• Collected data
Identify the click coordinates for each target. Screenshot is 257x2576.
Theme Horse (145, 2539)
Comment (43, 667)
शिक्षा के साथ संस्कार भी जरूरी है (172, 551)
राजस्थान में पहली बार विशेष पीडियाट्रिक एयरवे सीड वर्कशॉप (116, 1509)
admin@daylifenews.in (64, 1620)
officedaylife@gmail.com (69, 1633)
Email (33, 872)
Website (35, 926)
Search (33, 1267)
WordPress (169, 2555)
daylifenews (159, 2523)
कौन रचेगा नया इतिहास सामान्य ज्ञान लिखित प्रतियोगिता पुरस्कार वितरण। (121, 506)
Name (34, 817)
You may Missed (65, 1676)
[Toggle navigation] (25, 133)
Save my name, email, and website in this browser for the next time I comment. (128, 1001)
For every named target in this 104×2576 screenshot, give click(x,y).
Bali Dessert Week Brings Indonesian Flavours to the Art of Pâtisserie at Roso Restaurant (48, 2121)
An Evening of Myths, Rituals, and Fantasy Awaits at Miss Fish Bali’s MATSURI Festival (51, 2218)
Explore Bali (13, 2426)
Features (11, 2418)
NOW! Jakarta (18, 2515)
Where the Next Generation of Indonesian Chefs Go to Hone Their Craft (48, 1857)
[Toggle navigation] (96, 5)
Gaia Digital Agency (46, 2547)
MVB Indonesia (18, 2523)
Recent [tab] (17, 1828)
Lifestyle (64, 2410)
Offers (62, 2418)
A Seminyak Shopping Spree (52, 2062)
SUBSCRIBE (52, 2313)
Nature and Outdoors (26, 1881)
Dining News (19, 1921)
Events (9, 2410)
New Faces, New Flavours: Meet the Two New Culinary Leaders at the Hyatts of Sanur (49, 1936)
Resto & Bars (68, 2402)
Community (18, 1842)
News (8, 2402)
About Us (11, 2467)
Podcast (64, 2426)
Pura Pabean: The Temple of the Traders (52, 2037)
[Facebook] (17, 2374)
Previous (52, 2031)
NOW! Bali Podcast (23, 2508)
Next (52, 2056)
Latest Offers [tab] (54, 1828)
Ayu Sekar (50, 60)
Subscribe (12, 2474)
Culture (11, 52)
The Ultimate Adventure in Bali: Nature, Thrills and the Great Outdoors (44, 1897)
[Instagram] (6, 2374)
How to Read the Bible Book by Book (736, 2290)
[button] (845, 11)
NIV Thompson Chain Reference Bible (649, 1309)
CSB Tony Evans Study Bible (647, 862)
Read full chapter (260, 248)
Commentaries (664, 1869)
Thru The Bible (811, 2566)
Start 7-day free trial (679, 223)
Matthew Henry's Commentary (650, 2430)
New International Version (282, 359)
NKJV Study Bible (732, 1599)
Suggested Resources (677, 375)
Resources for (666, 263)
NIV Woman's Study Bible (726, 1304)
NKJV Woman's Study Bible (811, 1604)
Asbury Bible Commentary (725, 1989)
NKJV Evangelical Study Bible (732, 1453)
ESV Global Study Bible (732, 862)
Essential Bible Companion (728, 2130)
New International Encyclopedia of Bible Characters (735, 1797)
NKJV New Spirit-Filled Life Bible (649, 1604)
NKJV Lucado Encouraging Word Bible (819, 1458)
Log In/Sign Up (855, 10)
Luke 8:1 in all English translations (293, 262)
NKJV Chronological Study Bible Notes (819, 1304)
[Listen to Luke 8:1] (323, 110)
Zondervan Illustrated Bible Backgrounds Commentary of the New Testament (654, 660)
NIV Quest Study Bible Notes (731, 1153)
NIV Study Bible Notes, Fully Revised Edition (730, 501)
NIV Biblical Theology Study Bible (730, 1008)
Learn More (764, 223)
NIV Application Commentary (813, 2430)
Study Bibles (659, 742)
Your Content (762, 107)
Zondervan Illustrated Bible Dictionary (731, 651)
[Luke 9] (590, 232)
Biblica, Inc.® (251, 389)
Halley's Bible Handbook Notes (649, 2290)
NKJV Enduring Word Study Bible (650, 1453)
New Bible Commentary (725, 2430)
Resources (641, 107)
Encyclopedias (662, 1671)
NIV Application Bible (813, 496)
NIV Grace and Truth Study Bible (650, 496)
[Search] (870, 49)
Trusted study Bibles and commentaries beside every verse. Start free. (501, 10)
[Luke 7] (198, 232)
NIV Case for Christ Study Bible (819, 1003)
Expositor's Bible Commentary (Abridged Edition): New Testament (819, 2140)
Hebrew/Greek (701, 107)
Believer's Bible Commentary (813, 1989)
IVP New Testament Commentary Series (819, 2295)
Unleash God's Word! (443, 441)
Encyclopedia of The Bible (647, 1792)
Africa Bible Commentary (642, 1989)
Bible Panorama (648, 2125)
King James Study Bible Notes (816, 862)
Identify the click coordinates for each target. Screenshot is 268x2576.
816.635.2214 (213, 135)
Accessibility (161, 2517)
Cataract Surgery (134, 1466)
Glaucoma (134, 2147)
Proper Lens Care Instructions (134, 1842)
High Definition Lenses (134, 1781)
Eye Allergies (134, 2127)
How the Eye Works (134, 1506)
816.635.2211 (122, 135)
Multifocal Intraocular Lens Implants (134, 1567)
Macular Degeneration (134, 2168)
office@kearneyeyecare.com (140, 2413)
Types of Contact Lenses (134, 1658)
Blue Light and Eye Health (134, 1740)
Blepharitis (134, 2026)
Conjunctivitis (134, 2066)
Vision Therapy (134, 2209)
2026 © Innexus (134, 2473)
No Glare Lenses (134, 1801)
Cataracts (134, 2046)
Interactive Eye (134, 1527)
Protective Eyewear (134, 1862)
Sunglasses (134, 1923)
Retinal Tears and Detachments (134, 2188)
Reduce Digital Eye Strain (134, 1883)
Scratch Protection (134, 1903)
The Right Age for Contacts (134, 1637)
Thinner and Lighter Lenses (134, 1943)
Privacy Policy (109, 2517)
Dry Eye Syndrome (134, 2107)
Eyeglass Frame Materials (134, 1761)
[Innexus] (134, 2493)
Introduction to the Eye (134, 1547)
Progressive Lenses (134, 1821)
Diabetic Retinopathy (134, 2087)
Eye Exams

• BRIEF
Up to and including the line with "NOW! Bali Podcast (23, 2508)", output each line of the entries above exactly, starting from the first.

• OUTPUT OF THE TASK
Identify the click coordinates for each target. Screenshot is 257x2576.
Theme Horse (145, 2539)
Comment (43, 667)
शिक्षा के साथ संस्कार भी जरूरी है (172, 551)
राजस्थान में पहली बार विशेष पीडियाट्रिक एयरवे सीड वर्कशॉप (116, 1509)
admin@daylifenews.in (64, 1620)
officedaylife@gmail.com (69, 1633)
Email (33, 872)
Website (35, 926)
Search (33, 1267)
WordPress (169, 2555)
daylifenews (159, 2523)
कौन रचेगा नया इतिहास सामान्य ज्ञान लिखित प्रतियोगिता पुरस्कार वितरण। (121, 506)
Name (34, 817)
You may Missed (65, 1676)
[Toggle navigation] (25, 133)
Save my name, email, and website in this browser for the next time I comment. (128, 1001)
For every named target in this 104×2576 screenshot, give click(x,y).
Bali Dessert Week Brings Indonesian Flavours to the Art of Pâtisserie at Roso Restaurant (48, 2121)
An Evening of Myths, Rituals, and Fantasy Awaits at Miss Fish Bali’s MATSURI Festival (51, 2218)
Explore Bali (13, 2426)
Features (11, 2418)
NOW! Jakarta (18, 2515)
Where the Next Generation of Indonesian Chefs Go to Hone Their Craft (48, 1857)
[Toggle navigation] (96, 5)
Gaia Digital Agency (46, 2547)
MVB Indonesia (18, 2523)
Recent [tab] (17, 1828)
Lifestyle (64, 2410)
Offers (62, 2418)
A Seminyak Shopping Spree (52, 2062)
SUBSCRIBE (52, 2313)
Nature and Outdoors (26, 1881)
Dining News (19, 1921)
Events (9, 2410)
New Faces, New Flavours: Meet the Two New Culinary Leaders at the Hyatts of Sanur (49, 1936)
Resto & Bars (68, 2402)
Community (18, 1842)
News (8, 2402)
About Us (11, 2467)
Podcast (64, 2426)
Pura Pabean: The Temple of the Traders (52, 2037)
[Facebook] (17, 2374)
Previous (52, 2031)
NOW! Bali Podcast (23, 2508)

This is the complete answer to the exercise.